- **SOURCE DOCUMENT**
+ + + +

Unlike the gentler surf of most days, this seemed patternless. Normally the weaker sets simply nudge over the lower table rock, spreading like whisked sheets, interspersed by the stronger throbs that only shed a meek fountain or two on impact. Now, even in what passed for lulls, geysers soaked rocks thirty yards from breaking points, with foam motes cast well aloft, snowing cedar boughs and rose tangles. Water thumped water then rock then water then more rock, lashing out then in then out again, muting the day. With her jaw inches from my ear, I could hear Shan’s pinniped squeals, but doubted the assorted gulls – hunched below ragged turf chunks ten yards behind where past storms had chewed away earth – could.

Finally atop a steep scarp that led to a terraced second, I stepped to the plateau and stood. Even here water rushed to the base, but that was twenty feet below. Clenching the shirt fabric over her lumbar for the tightest grip, I let Shan down.

* * * *

All autism queries end the same, even from professionals: “Of course, we just don’t know.” Down at last, Shan hopped and skipped, ever on her toes, twisting soles into fine-grained rock where she paused to examine what her feet touched, fathoming.

+ + + +

(Pixel coordinate grounding data)
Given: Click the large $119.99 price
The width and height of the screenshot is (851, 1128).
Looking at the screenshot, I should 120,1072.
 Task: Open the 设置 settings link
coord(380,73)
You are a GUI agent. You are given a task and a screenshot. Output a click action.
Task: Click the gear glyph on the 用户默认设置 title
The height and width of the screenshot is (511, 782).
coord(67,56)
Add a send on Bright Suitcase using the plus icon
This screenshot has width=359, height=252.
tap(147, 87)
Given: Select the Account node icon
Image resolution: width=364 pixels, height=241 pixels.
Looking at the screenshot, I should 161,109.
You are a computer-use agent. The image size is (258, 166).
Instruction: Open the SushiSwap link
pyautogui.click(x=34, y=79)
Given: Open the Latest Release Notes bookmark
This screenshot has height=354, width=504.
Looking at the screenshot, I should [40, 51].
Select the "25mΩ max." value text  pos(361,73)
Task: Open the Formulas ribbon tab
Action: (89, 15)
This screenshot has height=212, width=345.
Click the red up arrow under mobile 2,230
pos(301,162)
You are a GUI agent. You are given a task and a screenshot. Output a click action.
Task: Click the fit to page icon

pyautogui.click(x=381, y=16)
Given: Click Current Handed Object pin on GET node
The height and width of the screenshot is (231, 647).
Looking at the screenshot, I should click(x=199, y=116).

+ + + +

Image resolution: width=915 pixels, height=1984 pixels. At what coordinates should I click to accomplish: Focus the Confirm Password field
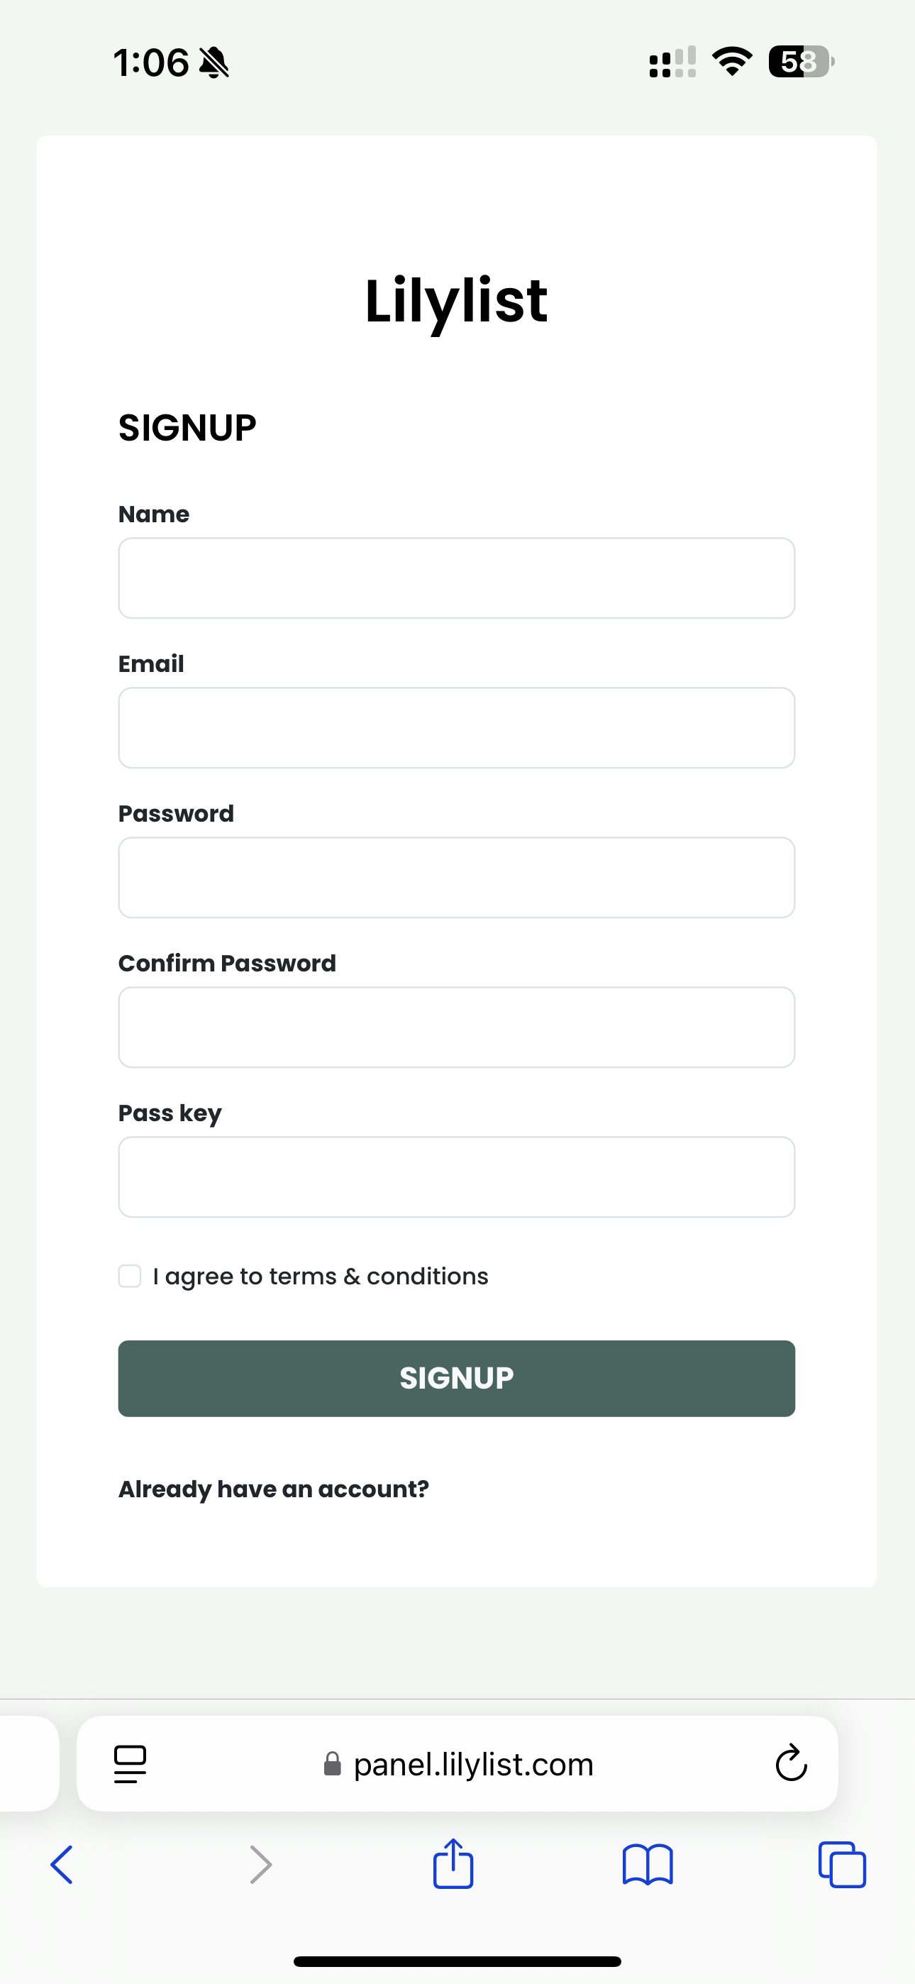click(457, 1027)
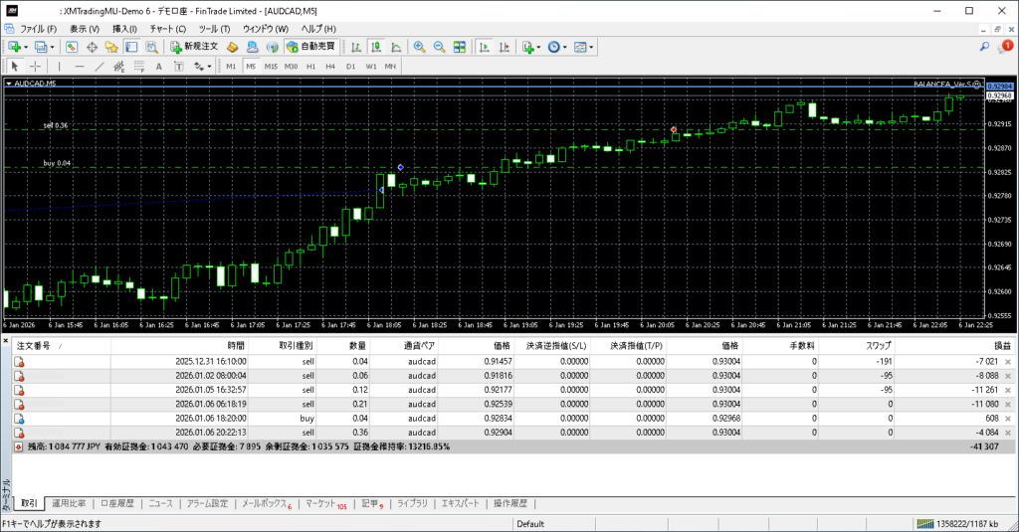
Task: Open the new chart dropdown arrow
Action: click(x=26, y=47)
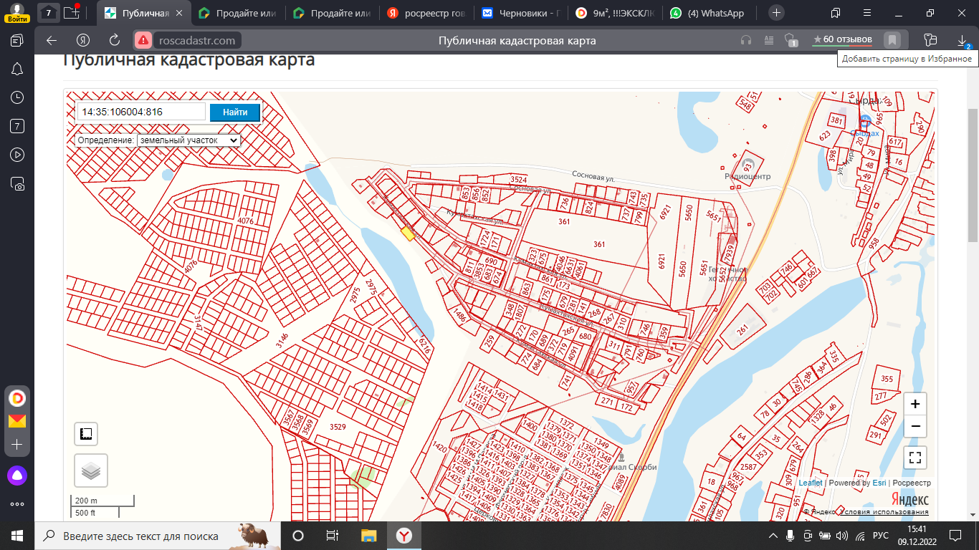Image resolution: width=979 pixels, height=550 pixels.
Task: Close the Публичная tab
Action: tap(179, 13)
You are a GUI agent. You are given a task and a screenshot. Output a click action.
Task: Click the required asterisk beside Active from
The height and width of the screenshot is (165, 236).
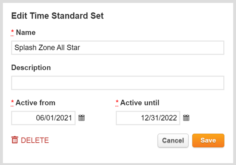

+ + + +

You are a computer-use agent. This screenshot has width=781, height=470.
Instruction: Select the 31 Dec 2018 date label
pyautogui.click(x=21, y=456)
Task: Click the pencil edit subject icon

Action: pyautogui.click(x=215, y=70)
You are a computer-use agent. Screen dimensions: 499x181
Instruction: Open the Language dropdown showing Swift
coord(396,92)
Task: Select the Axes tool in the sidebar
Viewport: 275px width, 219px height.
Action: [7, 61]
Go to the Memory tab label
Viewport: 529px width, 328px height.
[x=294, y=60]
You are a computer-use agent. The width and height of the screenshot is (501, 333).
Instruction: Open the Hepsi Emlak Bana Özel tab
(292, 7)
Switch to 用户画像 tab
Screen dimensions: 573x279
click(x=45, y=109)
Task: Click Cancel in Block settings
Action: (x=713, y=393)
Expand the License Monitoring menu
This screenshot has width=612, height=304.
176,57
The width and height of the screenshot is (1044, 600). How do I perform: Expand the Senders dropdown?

+ + + +

- **QUESTIONS TO ANSWER**
1 – Repeat the shoreline passage word for word, starting at "All autism queries" and ending at "feet touched, fathoming.".
2 – For each statement, say whether the shoreline passage supports it, and quote the deciding words: (a) The gulls were hunched ten yards behind, below ragged turf chunks. (b) The plateau where Shan was let down stood level with the rushing water. (c) Geysers soaked rocks fifty yards from the breaking points.
3 – In the shoreline passage, what part of Shan's shirt was clenched for the tightest grip before she was let down?

- **EXERCISE RESPONSES**
1 –
All autism queries end the same, even from professionals: “Of course, we just don’t know.” Down at last, Shan hopped and skipped, ever on her toes, twisting soles into fine-grained rock where she paused to examine what her feet touched, fathoming.

2 –
(a) Yes: "hunched below ragged turf chunks ten yards behind where past storms had chewed away earth"
(b) No: "Even here water rushed to the base, but that was twenty feet below."
(c) No: "geysers soaked rocks thirty yards from breaking points"

3 – The shirt fabric over her lumbar.